Die Frage und die Antwort zeigen, wie komplex die Gemengelage im Skandal um die mutmaßlich überhöhten Kita-Elternbeiträge in Potsdam ist. Für eine erste Aufklärungsrunde hatte Schubert am Dienstag zahlreiche Eltern- und Trägervertreter ab 17 Uhr ins Bürgerhaus am Schlaatz geladen. Dabei räumte Schubert gleich anfangs ein, die Stadt habe bei der – unter seiner Vorgängerin Elona Müller-Preinesberger (parteilos) beschlossenen – Elternbeitragssatzung falsch gerechnet. Das habe am Dienstag ein Gespräch im Landesjugendministerium ergeben, so Schubert. Nun gehe es um nötige Korrekturen. Er hoffe auf eine rechtskonforme Lösung bis Mitte kommenden Jahres. Zugleich appellierte er an Eltern- und Kita-Vertreter, nun gemeinsam zu arbeiten. „Wir müssen zusammen eine Lösung finden.“ Sonst drohe auch ein Szenario, dass privat betriebene Kitas verschiedene Preise für die Kinderbetreuung erheben – was weder im Interesse von Eltern noch Trägern sei.

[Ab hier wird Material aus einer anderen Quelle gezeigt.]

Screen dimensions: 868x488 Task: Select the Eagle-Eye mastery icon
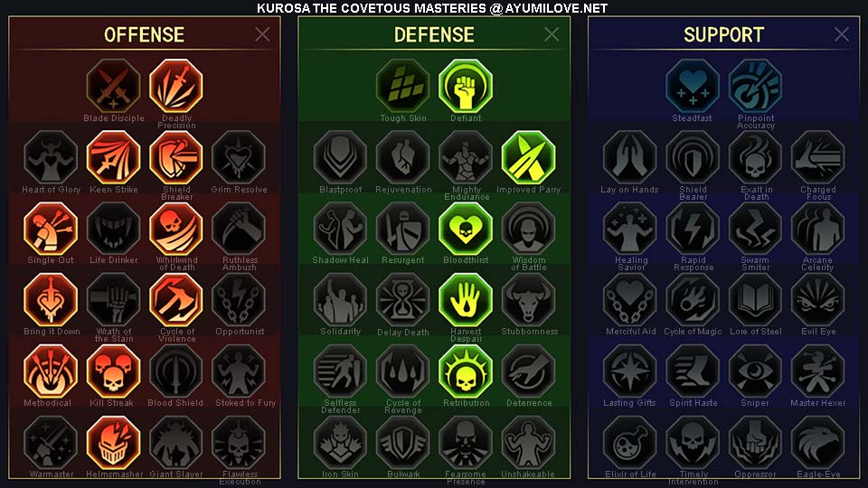coord(817,443)
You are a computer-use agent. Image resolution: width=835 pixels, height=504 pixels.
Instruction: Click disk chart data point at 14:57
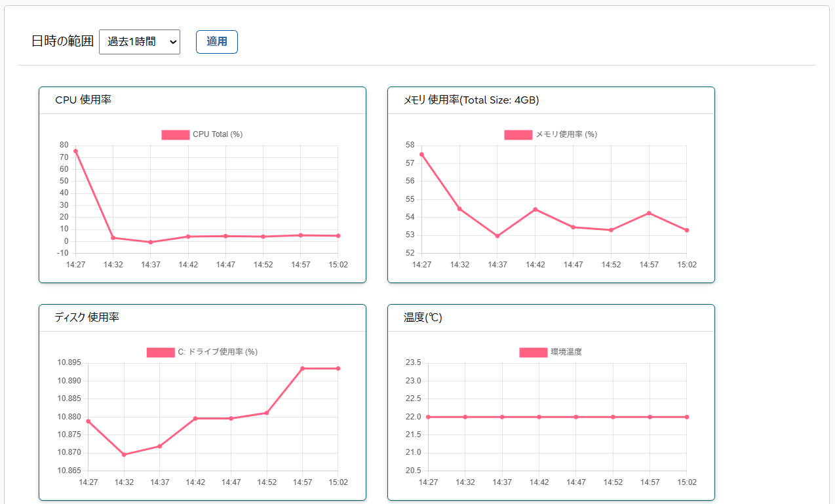[x=302, y=368]
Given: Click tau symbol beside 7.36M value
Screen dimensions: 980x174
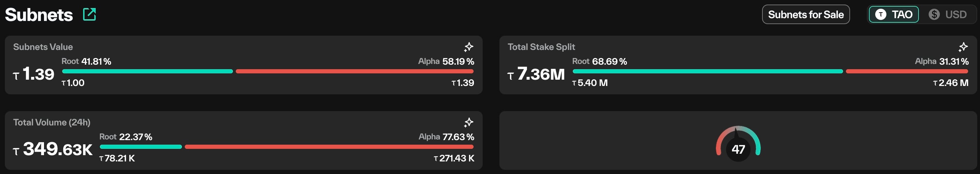Looking at the screenshot, I should coord(511,76).
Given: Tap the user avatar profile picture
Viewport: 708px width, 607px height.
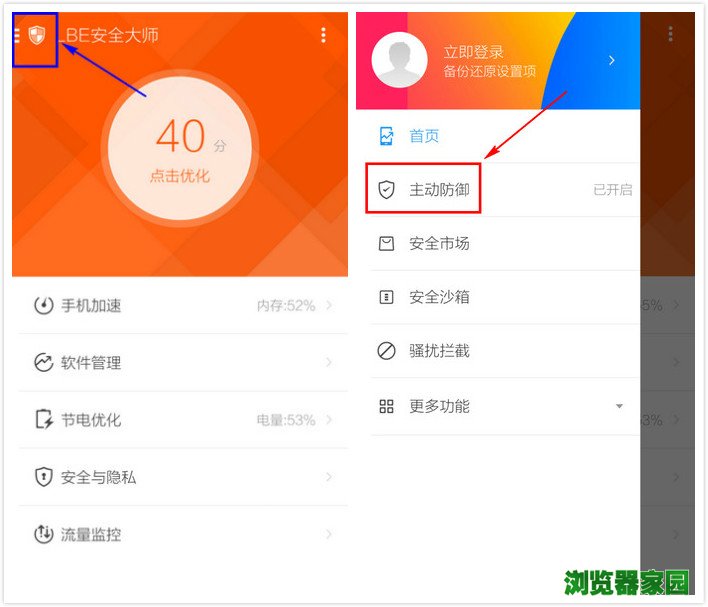Looking at the screenshot, I should [399, 60].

Je nach Betreuungsform Krippe, Kita oder Hort – zwischen 43 und 358 Euro pro Monat zu hoch angesetzt
Vor der Sitzung hatte bereits der Kita-Elternbeirat der Stadt, der die Vorwürfe nach einer Akteneinsicht im Rathaus erhoben hatte, seine Position präzisiert. In einem aktuellen Schreiben an alle Elternvertreter in den Potsdamer Krippen, Kitas und Horten hieß es, die Elternbeiträge müssten – möglichst ohne Klageverfahren – rückwirkend zum 1. Januar 2016 gesetzeskonform festgelegt und erhoben werden. Nach „vorsichtigen Berechnungen“ seien die Höchstbeiträge für Eltern – je nach Betreuungsform Krippe, Kita oder Hort – zwischen 43 und 358 Euro pro Monat zu hoch angesetzt worden, heißt es in dem Schreiben weiter. Den jeweiligen Höchstsatz zahlen Eltern ab einem Jahreseinkommen von 150 000 Euro, die sich daraus ableitenden Gebührenhöhen sind sozial gestaffelt. Dadurch seien auch alle anderen Elternbeiträge nicht gesetzeskonform ermittelt worden, so der Kita-Beirat.

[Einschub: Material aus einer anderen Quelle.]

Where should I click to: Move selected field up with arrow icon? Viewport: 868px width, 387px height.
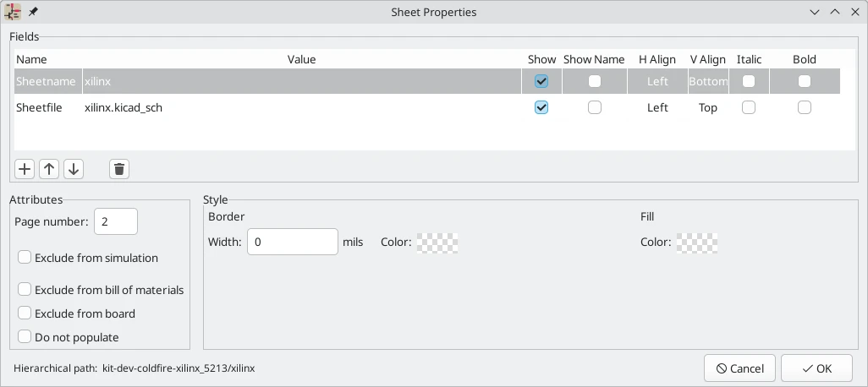49,169
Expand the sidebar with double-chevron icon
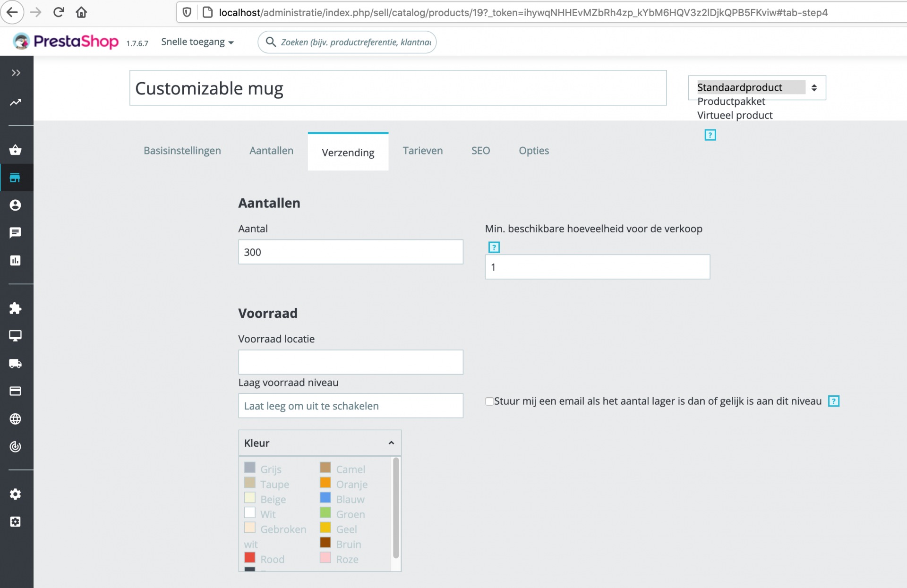The image size is (907, 588). 16,73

Zur Frage der Rückzahlung von Teilen der Beiträge sagte Schubert am Dienstag, dem wolle er nicht vorgreifen. Er habe auch juristischen Beistand angefragt, um solche Fragen zu klären – unter anderem auch die Kanzlei, die die Arbeiterwohlfahrt bei ihrer schon anhängigen Klage gegen die Potsdamer Kita-Satzung unterstützt. Diese Juristen seien mit der Thematik bereits vertraut, begründete Schubert die Entscheidung – ansonsten laufe man auch Gefahr, „sich im Kreis zu drehen“.

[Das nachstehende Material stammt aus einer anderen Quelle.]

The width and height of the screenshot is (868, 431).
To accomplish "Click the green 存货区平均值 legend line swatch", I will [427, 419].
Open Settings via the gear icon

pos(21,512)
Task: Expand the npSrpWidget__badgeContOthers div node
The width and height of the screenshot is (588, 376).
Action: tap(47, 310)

Schubert kündigt an: „Wir werden Rechtssicherheit herstellen“
Ohnehin wird das Procedere komplex, sollte es Rückzahlungen geben – gerade für kleinere Kita-Träger ohne einen größeren bürokratischen Apparat, wie es bei der Zusammenkunft hieß. Denn nicht die Stadt hat die mutmaßlich überhöhten Beträge eingesammelt, sondern die Träger, die das Geld für ihre Arbeit benötigten – und die sich auf die Satzung der Stadt eingelassen hatten. Ergo müssten also die Träger auch zurückzahlen – und die Stadt ihnen dieses Geld überweisen. Schubert sicherte jedenfalls zu: „Wir werden Rechtssicherheit herstellen.“ Die Stadt dürfe nicht mehr Geld einnehmen, als ihr gesetzlich zustehe.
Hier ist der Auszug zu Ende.